Vice-ispán of Hont alongside Demetrius Kállai
- Reign: 1355
- Predecessor: Demetrius Kállai
- Successor: Anthony Kürti
- Died: after 1379
- Noble family: House of Nagymihályi
- Spouse: Catherine Butkai
- Issue: Petronilla
- Father: Andrew II Nagymihályi

= Emeric Nagymihályi =

Hungarian nobleman

Emeric Nagymihályi (Nagymihályi Imre; died after 1379) was a Hungarian nobleman in the 14th century, who served as vice-ispán of Hont County in 1355.

==Family==
Emeric was born into the Nagymihályi family, which possessed landholdings in Northeastern Hungary, mostly Ung and Zemplén counties, and is considered the senior linage of the Nagymihály branch of the gens (clan) Kaplon. His father was Andrew (II), one of the sons of the influential lord Jakó Kaplon. Emeric had two brothers, Stephen (I) and Nicholas (I). Emeric married Catherine Butkai, a scion of the powerful gens (clan) Gutkeled.

==Life==
Emeric is first mentioned by contemporary records in 1335, when took part in the process of division of the clan's estates along with several other family members in 1335. Two years later, in 1337, the Jakó's branch itself further divided its possessions within the family between the sons of Andrew (II) – i.e. Emeric, Stephen and Nicholas – and their cousins, the sons of Ladislaus (I). Thereafter, Emeric also possessed portions in the estates Nagymihály and Tiba (present-day Michalovce and Tibava in Slovakia, respectively). Louis I of Hungary confirmed the Nagymihályis' – including Emeric's – right of ownership over Nagymihály Castle (present-day ruins near Vinné) in 1345. By the year 1351, Emeric entered the service of Nicholas Zsámboki, who was Palatine of Hungary from 1342 to 1356. He acted as a juror in Zemplén County on behalf of his lord in that year. As a familiaris of the Zsámbokis, he is referred to as vice-ispán of Hont County in 1355, under Dominic Zsámboki, Nicholas' son. Emeric functioned as vice-ispán alongside Demetrius Kállai. He was replaced in 1358 at the latest, when Anthony Kürti is mentioned in this capacity. In the subsequent years, Emeric was involved in various lawsuits regarding the possessions of his family, against his neighbors and also other branches of the Nagymihályis.

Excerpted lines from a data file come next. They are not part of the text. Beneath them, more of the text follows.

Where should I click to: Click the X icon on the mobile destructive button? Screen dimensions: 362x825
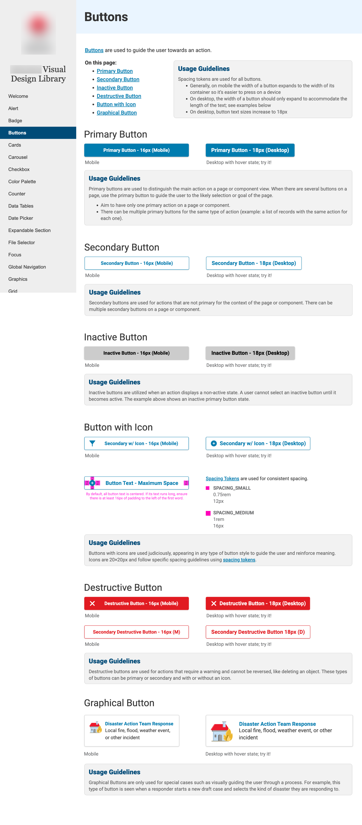coord(93,603)
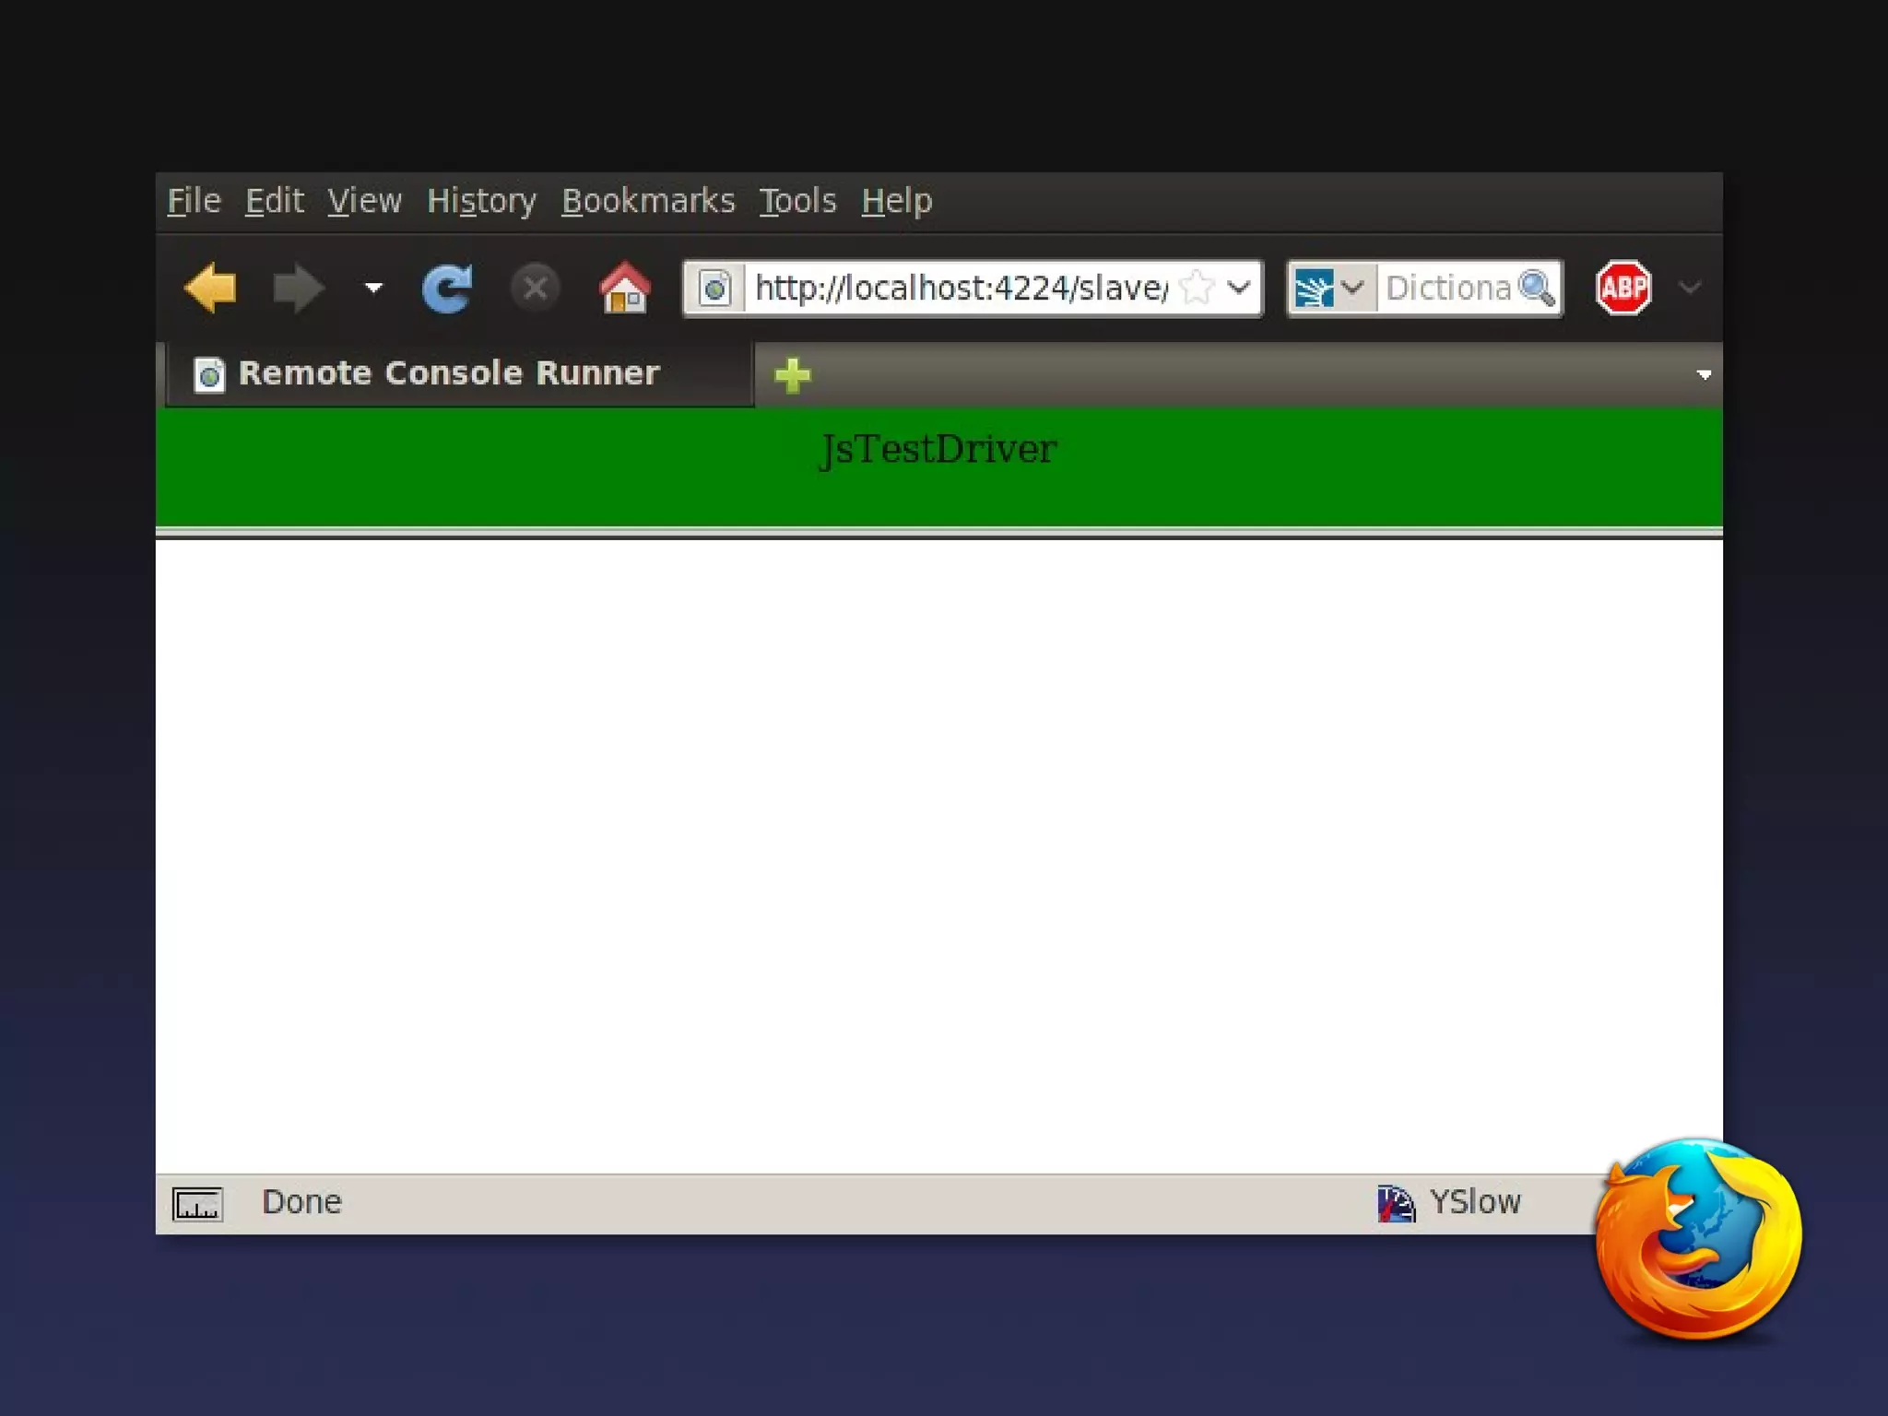Click the localhost URL address field

point(959,289)
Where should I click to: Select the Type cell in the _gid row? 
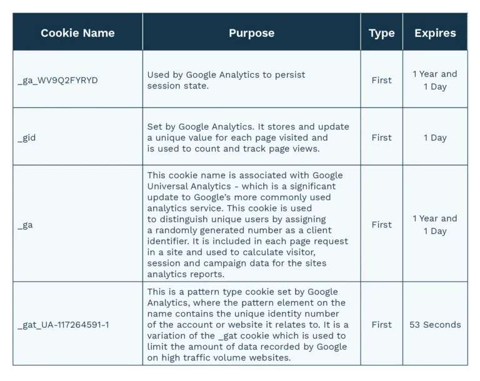click(x=381, y=138)
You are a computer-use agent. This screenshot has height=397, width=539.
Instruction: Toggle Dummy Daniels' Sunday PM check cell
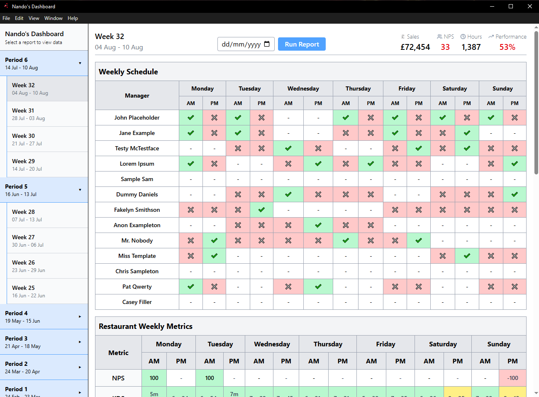(x=515, y=194)
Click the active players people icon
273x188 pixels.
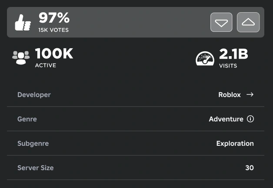click(21, 57)
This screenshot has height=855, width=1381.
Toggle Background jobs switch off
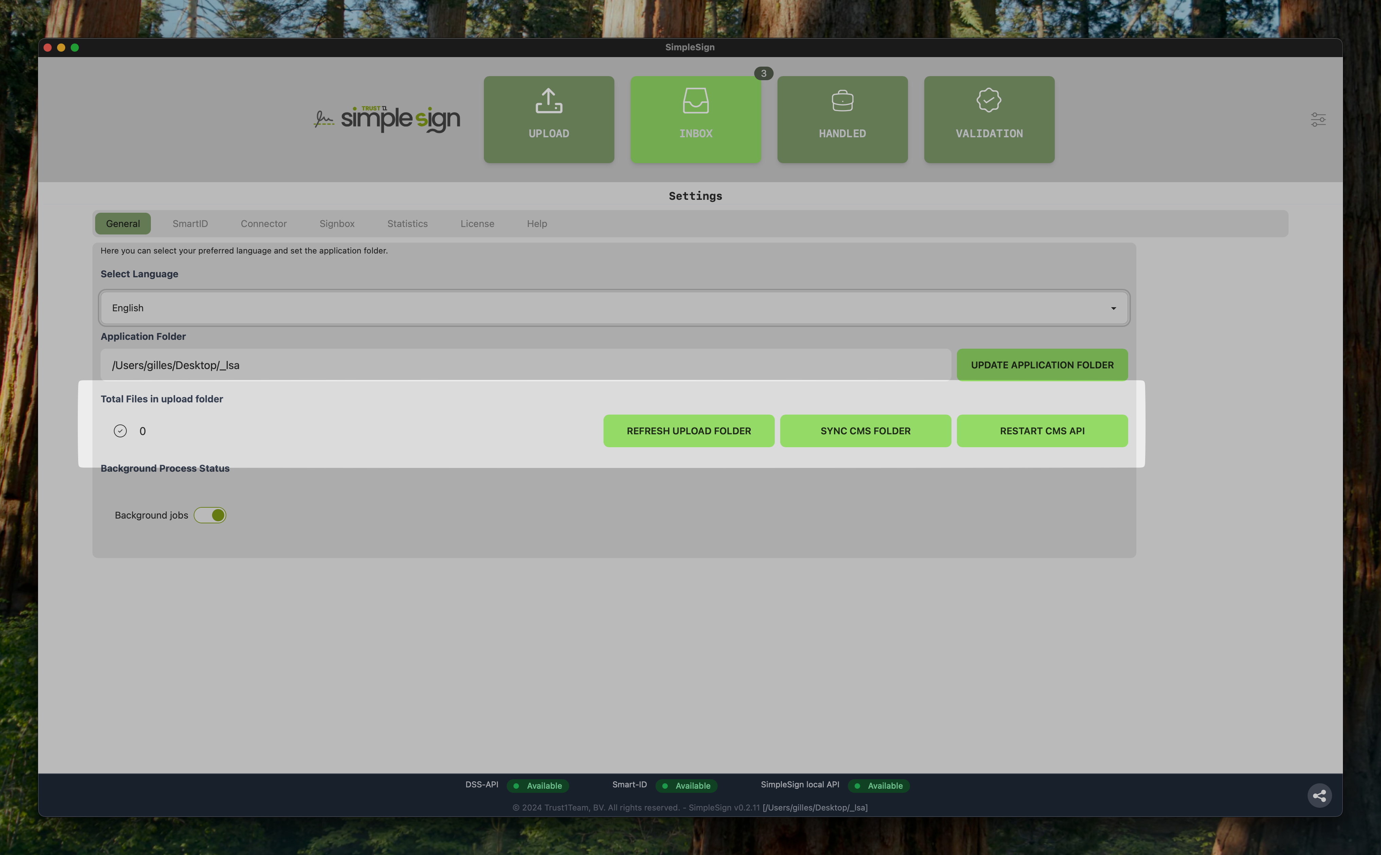tap(210, 515)
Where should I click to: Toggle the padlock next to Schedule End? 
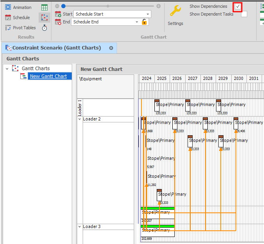coord(144,22)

Emeric murdered his wife Catherine Butkai, who was pregnant at the time, in 1376. Her mother, Anych, spouse of Nicholas Butkai, accused Emeric and his brother Stephen hiring their servant Anthony, son of Ladislaus to kill the woman, who was going to confession during the Holy Saturday fast, then her body was buried outside the cemetery and all her chattels were taken. In March 1376, Palatine Nicholas Garai ordered a criminal investigation by entrusting the monastery of Lelesz (today Leles, Slovakia) with this task. A month later, Emeric appeared before the investigate body and claimed that he murdered his wife alone, after allegedly she was caught in adultery by himself. In 1379, Emeric (and his brother Stephen) negotiated with his former mother-in-law Anych regarding the chattels (mostly cloathes) of the murdered wife, the trial was not yet concluded. King Louis I determined that if the jury cannot reach a decision, then Emeric and his brother must prove with an oath that Catherine was guilty of adultery. From a charter of King Sigismund from 1419, it can be concluded that Emeric was acquitted of the charge because he legally killed his wife due to the fact of adultery, thus the Butkais were unable to recover her wealth. Emeric died sometime after 1379. He had a daughter Petronilla, who was involved in a lawsuit against his relative Nicholas Lucskai in 1389.